Oh Kate, big hugs to you. I think you're doing fantastically. You are so smart and loving and wise beyond your years.
Kate, to add some levity - as long as I've known you, you've never been normal! And that's a compliment!
You sound like you are making a lot of progress. It can't be easy, so don't put too much pressure on yourself. Just a week at a time, you know?
It's good that you're going to therapy, especially because you find it helpful.
The choices others make abut their lives aren't your fault or responsibility. It's not your fault that someone else couldn't escape his inner demons. Seeing the negative, the darkness, in another person and acknowledging it doesn't make your love for them any less.
I learned the hard way in my own life that loving someone else, no matter how true and strong your love is for them, cannot help heal them unless they are actively healing themselves. Loving someone isn't enough. It's really hard. It hurts. But it isn't your fault.

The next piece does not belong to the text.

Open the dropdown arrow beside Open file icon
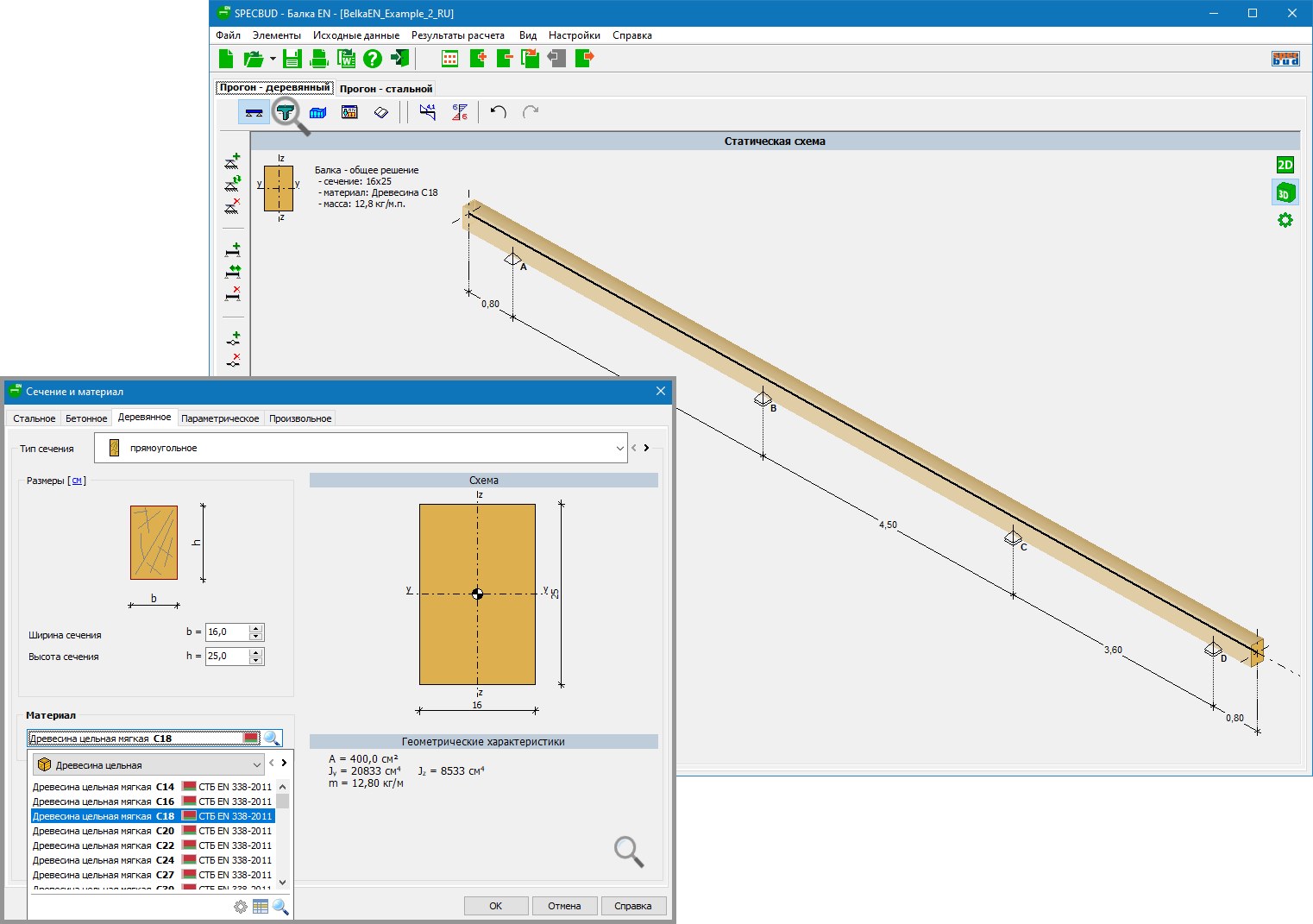 coord(273,60)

kate. no joke, i should be seeing my therapist way more than i do. and most people i know should see their therapist more than they do. you should not feel down about it. feel proud that you are taking the steps you need to go in a different direction and process through the stuff the rest of the world shoves under a rug.
much love and good juju to you.
Everyone should do therapy. It helps. That's quite a commitment. We all have our fantasy worlds. It's the only place we never get rejected, right?
~Jef
as a new reader, i'm intrigued. thanks for the honesty. bold and sassy. i think i'm hooked.
yes, stick with the therapy. alcoholism and other mental illness has affected my family. i've seen a personal counselor to help me stop enabling/worrying too much.
and my husband and I have been to couples counseling too.
the shit works. its hard, but it works.